Brak teleobiektywu częściowo rekompensują algorytmy i duża rozdzielczość zdjęć z aparatu podstawowego. Przy 3 krotnym zoomie cyfrowym szczegółów na zdjęciu jest nadal dużo. Aparat do zdjęć makro robi niezłe zdjęcia jak na swoją półkę cenową, ale do czołówki w postaci chociażby Xiaomi Mi 11 jeszcze daleko.
W ustawieniach znajdziemy tryb profesjonalny z możliwością ustawienia czasu naświetlania do 32 sekund.
Jeśli chodzi o przedni aparat to w realme 9 Pro+ zastosowano16 Mpix matrycę z optyką o jasności f/2.0. Jakość zdjęć jest po prostu dobra i oczekiwana w tej cenie.

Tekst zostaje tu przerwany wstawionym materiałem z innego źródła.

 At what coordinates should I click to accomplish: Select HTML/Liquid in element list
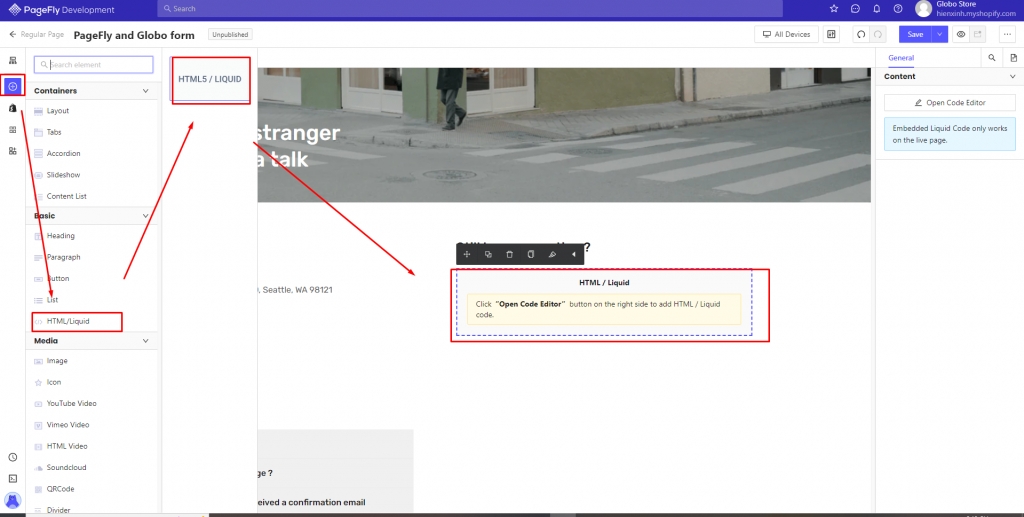pyautogui.click(x=68, y=321)
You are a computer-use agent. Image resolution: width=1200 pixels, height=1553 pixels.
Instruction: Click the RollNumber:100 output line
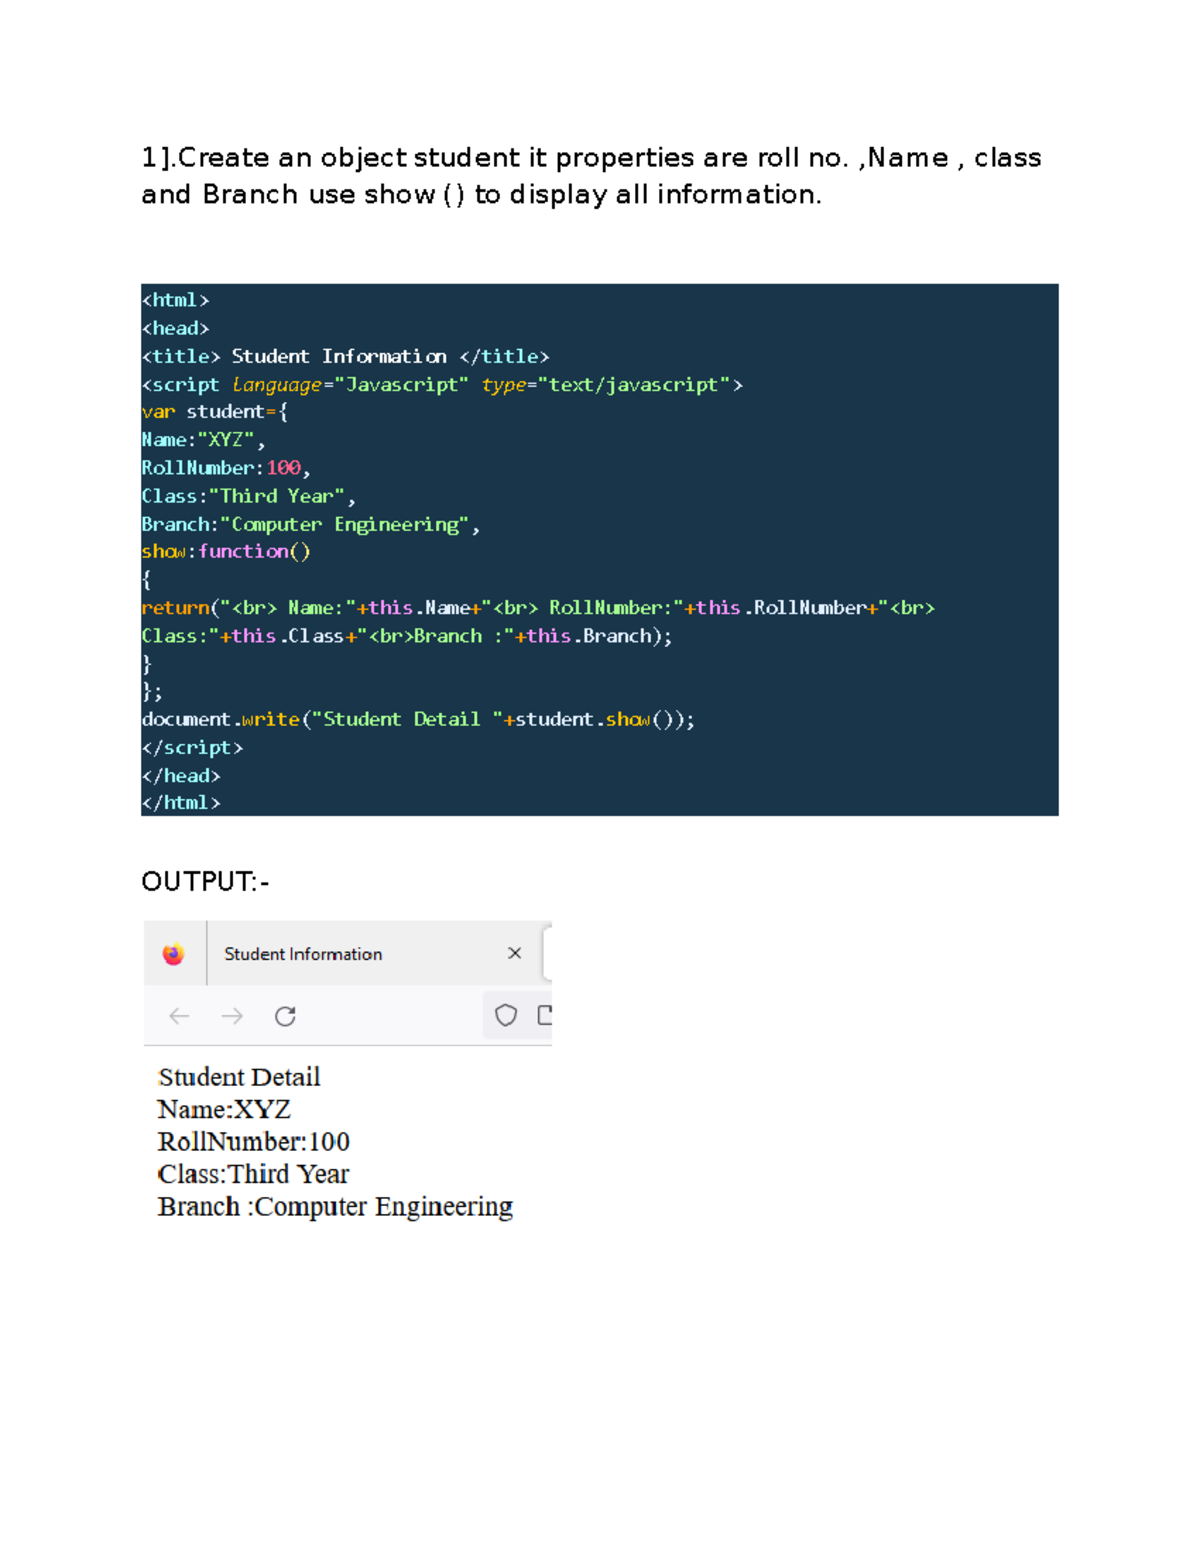click(254, 1142)
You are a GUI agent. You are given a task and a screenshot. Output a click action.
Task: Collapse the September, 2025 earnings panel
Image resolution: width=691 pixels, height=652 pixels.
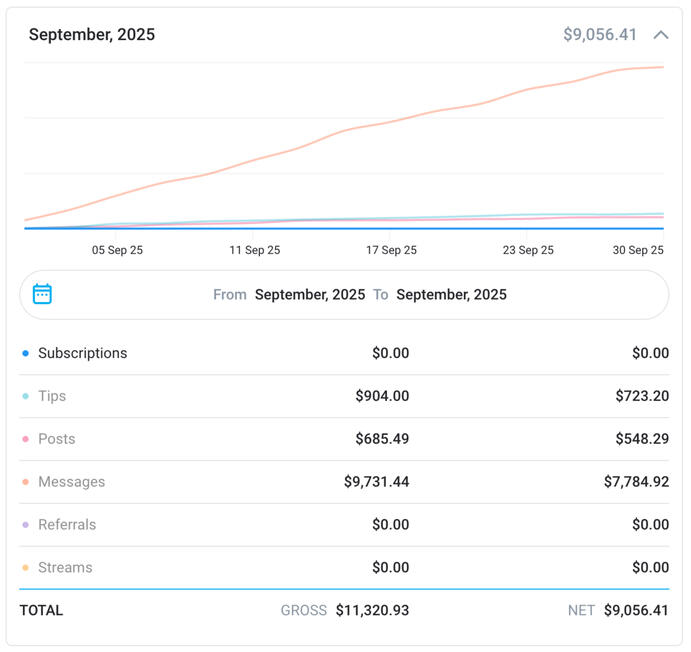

Filmy z kolei możemy je kręcić maksymalnie w 4K przy 30 kl/s. Jest również możliwość nagrywania materiału jednocześnie z obu kamer.
Reasumując – czy jest to aparat godny flagowca? Tak, choć mogłoby być jeszcze lepiej, gdyby dodano teleobiektyw i postarano się o lepsze zdjęcia makro. Niemniej w tej cenie jest i tak bardzo dobrze.
SuperDart 60 W, czyli kilka słów o ładowaniu i baterii
Bateria o pojemności 4500 mAh starczy na około dwa dni pracy w cyklu mieszanym, także jest nieźle. Ładowanie może odbywać się maksymalnie z mocą 60 W. Stosowną ładowarkę SuperDart znajdziemy oczywiście w zestawie. Czasy ładowania przy jej pomocy wyglądają następująco:
- w 20 min – 59 %
- w 30 min – 84 %
- w 41 min – 100 %
Jasne, nie są to czasy znane z Xiaomi 11T Pro, ale i tak jest bardzo dobrze, jak na smartfon w cenie poniżej 2000 zł. Dość powiedzieć, że nowy, topowy Samsung Galaxy S22 Ultra będzie miał zaledwie 45 W ładowanie.
Podsumowanie – czy warto kupić realme 9 Pro+ ?
Jak najbardziej. Smartfon nie ma żadnej poważnej wady i jest dobrze wyceniony. Nie ma tu co prawda czegoś co zachwyca i rzuca na kolana (no może poza obudową w wersji kolorystycznej Sunrise Blue), ale wszystkie poszczególne elementy trzymają wysoki poziom, czyniąc ten smartfon jednym z najbardziej kompletnych urządzeń dostępnych aktualnie na rynku w cenie do 2000 zł. Jedyne do czego można byłoby się na siłę przyczepić, to brak wodoszczelności. No i braku aplikacji do pulsometru, co mam nadzieję zostanie naprawione lada chwila.